ASSIGNMENT:
Search term "ribbon": copy each line of the records that contains it.

RECORD EXTRACTS:
--- START ---

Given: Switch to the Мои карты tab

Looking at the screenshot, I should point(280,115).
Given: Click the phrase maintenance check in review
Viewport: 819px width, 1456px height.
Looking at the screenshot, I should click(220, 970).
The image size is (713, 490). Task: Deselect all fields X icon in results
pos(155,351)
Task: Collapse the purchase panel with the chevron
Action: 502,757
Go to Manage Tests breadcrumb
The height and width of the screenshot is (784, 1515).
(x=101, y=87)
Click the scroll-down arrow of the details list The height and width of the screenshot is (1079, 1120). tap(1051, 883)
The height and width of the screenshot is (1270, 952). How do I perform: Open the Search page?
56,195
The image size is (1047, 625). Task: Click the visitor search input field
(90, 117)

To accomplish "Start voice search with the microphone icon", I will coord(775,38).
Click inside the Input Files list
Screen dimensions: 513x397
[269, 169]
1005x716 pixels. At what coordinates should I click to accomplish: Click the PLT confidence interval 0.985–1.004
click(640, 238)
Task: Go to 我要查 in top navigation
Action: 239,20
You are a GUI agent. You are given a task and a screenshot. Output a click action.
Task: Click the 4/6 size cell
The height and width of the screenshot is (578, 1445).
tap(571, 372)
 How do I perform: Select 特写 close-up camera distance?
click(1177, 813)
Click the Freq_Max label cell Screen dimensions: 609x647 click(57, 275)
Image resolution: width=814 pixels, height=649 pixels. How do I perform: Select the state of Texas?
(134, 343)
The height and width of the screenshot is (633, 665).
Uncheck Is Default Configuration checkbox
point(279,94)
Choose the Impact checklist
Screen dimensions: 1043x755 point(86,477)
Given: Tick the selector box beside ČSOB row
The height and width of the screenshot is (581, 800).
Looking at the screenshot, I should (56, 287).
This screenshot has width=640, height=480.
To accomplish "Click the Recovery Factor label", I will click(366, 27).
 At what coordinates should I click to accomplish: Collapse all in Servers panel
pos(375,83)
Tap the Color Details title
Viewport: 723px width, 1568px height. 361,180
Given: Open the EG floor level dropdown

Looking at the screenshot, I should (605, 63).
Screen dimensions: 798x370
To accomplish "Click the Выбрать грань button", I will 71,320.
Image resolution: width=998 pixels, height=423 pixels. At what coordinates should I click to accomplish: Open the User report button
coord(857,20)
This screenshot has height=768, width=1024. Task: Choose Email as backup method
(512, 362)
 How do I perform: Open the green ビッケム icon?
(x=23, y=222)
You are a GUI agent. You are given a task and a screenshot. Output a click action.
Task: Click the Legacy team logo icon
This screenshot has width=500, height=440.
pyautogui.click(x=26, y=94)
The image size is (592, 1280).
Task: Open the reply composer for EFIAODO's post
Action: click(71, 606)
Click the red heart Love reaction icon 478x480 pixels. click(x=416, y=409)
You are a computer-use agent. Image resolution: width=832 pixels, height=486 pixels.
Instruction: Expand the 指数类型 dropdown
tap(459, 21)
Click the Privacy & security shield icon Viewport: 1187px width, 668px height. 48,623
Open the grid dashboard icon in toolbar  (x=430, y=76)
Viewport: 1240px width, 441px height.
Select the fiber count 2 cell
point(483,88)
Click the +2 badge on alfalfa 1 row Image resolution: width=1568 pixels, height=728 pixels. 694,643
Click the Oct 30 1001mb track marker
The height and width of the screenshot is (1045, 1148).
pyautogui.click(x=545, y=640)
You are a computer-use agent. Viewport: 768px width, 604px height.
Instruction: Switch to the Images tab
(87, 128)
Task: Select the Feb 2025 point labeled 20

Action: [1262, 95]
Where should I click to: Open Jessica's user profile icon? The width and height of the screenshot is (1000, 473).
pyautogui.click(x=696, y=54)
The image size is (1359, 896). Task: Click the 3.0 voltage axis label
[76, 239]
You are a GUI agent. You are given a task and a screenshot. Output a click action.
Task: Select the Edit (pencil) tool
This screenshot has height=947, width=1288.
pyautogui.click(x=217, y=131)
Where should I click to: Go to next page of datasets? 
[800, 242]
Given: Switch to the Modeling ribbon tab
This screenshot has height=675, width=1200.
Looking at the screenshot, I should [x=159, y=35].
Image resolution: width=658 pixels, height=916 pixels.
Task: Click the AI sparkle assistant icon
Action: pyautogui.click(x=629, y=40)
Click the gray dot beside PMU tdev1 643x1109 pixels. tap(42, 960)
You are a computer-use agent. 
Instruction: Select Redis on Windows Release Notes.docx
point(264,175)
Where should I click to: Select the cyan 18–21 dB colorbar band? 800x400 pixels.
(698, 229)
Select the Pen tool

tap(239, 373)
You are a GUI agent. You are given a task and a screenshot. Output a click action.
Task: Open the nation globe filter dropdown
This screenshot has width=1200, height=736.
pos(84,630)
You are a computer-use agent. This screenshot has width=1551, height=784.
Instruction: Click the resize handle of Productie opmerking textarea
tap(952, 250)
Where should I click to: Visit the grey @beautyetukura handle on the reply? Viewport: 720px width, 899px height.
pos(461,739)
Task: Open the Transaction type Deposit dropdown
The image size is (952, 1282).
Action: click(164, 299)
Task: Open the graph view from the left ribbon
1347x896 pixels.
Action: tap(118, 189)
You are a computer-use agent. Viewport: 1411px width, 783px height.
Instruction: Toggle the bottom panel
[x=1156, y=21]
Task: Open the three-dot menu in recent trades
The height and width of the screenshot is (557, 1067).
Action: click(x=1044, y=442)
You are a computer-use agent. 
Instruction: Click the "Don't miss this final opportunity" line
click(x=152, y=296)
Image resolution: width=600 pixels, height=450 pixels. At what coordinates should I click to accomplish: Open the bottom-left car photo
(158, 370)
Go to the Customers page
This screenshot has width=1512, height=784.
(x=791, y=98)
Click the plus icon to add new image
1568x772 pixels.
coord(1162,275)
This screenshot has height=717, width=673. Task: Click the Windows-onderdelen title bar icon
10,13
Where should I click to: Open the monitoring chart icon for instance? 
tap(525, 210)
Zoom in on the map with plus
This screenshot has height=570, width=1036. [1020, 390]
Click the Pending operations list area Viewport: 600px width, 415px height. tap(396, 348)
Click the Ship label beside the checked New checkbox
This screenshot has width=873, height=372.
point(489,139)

--- END ---

RESPONSE BOX:
Given: Switch to the Modeling ribbon tab
Task: Open the graph view from the left ribbon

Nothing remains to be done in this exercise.